Y es eso lo que pido al joven investigador que se atreva a historiar nuestra historia: que elimine toda la hojarasca que hay en ella, todo lo anecdótico (excepto cuando la anécdota se convierte en categoría), que no haga caso de los lugares comunes, excepto para desafiar su validez, que ponga la mano sobre los ojos para que no le deslumbren los sucesos más resonantes en un momento dado, pero que desaparecieron sin dejar rastro en cuanto se apagaron, que busque la «intrahistoria», lo que hay detrás de cada periodo y de cada cambio, para ver si existe una conexión entre todos ellos o se trata de acontecimientos aislados, ajenos por tanto a ese pueblo y país. Le recomendaría especialmente buscar lo que hay de igual y de distinto con otros pueblos y países y, más que nada, la importancia que tiene la geografía, la hermana ignorada de la historia, que en múltiples ocasiones la determina.

Puedo equivocarme, pero sospecho que de tal criba van a salir muchas sorpresas. La primera, que existe un hilo en la marcha de los pueblos y naciones por debajo de su historia. No caigo en la tontería de los «hechos diferenciales», porque diferentes somos todos, personas y países, sino que del mismo modo que, en su búsqueda de una ley universal que unificase todas las leyes existentes, Einstein dijo que «Dios no juega a los dados», también podemos decir que la historia no es fruto de casualidades, sino producto de acciones y reacciones de individuos y sociedades.

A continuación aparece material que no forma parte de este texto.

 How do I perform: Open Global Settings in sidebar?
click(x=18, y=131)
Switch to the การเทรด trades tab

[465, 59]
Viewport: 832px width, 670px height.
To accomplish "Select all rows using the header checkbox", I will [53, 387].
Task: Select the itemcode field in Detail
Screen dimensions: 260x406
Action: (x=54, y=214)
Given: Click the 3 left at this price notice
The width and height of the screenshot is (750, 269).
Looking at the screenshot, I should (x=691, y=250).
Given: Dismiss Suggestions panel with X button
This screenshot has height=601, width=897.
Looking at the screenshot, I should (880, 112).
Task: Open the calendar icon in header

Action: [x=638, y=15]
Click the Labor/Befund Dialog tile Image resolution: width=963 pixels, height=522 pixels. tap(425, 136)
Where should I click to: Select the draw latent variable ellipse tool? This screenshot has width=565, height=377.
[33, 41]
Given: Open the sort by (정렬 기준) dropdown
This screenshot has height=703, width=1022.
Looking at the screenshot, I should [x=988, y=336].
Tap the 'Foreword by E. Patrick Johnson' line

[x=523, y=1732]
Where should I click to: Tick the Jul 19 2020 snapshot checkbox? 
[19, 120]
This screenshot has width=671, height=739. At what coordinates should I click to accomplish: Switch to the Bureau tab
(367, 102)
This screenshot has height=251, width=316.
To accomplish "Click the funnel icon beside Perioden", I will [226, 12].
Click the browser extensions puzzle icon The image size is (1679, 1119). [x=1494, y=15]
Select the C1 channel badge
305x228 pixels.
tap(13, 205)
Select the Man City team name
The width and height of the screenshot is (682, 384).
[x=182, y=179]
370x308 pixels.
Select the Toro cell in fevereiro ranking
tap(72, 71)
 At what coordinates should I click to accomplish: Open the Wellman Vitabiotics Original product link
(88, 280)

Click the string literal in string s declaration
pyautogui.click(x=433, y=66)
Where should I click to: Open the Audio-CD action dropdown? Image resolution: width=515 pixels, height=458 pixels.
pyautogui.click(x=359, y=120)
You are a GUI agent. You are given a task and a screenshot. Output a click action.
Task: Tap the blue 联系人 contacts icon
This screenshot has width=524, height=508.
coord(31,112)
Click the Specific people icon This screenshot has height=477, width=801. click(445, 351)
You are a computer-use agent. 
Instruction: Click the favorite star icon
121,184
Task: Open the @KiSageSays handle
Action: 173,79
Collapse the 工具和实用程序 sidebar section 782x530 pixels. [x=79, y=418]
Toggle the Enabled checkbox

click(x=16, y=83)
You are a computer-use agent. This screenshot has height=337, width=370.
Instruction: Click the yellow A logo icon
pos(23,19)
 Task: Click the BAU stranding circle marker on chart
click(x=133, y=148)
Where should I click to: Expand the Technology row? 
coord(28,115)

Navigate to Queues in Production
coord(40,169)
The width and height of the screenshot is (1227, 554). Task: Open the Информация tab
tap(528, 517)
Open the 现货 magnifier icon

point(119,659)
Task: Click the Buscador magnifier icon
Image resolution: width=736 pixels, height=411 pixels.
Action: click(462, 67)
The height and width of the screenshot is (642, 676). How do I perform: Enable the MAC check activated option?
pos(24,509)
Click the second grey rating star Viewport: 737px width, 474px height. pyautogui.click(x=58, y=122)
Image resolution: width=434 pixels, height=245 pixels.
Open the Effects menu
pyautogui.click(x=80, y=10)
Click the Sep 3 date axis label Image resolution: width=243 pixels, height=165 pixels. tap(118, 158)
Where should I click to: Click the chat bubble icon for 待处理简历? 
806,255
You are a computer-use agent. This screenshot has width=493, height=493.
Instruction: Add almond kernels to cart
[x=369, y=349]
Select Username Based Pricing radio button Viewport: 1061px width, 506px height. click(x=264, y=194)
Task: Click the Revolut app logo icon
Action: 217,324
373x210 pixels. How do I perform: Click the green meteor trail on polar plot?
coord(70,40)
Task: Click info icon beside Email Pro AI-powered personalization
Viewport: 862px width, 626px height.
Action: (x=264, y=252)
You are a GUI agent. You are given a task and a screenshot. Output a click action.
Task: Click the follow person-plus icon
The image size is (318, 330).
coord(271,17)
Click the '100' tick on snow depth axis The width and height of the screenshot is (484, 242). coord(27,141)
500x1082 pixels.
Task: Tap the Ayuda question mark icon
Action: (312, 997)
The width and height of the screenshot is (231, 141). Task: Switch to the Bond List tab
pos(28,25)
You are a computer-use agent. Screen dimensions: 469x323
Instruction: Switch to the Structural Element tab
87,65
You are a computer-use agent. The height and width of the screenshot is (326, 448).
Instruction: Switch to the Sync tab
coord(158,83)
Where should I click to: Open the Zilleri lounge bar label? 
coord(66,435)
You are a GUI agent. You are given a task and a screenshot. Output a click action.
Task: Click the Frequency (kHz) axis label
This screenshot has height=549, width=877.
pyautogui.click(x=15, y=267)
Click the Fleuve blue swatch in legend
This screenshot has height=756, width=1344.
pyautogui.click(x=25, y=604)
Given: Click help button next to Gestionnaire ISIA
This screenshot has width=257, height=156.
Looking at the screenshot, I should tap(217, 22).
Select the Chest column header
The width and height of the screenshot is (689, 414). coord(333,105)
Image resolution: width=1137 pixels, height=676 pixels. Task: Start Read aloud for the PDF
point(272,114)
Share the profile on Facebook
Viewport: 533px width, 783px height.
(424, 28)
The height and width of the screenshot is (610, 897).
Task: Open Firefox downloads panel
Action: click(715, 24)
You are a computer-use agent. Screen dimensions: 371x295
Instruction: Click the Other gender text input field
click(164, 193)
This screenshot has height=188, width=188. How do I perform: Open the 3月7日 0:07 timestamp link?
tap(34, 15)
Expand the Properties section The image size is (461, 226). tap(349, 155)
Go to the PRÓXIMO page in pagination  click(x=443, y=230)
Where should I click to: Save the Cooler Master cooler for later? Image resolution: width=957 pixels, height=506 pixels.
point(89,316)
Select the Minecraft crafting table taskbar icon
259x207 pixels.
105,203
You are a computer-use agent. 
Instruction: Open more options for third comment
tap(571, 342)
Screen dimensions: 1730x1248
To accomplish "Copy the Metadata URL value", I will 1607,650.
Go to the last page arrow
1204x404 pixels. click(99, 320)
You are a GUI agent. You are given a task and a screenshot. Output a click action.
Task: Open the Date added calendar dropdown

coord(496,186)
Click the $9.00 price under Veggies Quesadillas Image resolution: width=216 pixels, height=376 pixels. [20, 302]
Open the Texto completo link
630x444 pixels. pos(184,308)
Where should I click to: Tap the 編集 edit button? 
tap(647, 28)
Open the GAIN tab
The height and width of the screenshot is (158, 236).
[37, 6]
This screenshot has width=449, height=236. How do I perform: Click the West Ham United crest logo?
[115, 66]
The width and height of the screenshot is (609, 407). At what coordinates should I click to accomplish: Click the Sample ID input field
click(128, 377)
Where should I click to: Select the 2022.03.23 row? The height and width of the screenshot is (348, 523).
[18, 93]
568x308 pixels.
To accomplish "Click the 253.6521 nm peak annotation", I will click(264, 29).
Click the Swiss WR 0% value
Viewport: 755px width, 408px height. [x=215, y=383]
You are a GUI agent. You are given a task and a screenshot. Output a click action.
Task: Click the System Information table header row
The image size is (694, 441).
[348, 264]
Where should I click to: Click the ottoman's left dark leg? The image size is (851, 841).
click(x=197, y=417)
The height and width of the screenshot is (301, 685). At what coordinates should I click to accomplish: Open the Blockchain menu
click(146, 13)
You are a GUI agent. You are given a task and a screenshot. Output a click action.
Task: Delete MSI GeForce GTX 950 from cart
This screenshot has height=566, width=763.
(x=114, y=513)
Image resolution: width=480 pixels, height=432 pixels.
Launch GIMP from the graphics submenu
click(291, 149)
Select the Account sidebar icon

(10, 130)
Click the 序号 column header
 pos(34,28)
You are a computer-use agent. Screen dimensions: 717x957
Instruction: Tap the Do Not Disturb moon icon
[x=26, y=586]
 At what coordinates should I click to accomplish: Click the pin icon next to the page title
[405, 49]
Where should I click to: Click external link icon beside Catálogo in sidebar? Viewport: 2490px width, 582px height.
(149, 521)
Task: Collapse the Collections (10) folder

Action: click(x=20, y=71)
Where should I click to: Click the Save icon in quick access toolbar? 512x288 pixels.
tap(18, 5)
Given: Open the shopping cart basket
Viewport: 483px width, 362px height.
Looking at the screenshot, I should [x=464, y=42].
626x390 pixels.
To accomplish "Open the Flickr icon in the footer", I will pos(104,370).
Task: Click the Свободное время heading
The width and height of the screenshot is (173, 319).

Y estoy completamente seguro de que por muchas diferencias que haya entre los españoles, son más las similitudes entre ellos, como ocurre con franceses, ingleses, alemanes y otros pueblos. Enterándonos, por ejemplo, de que los rasgos de nuestro carácter se forjaron en la Edad Media, que perdimos la marcha de Europa en la Moderna, que sólo la hemos recuperado recientemente y que Cataluña, contra lo que allí se enseña, se puso a la cabeza de España bajo los Borbones, que eliminaron las aduanas interiores y les permitieron comerciar con América, mientras bajo los Austrias llevaba una existencia de miseria y bandidaje. De ahí la urgencia de tal historia de historias. Señores historiadores, por favor.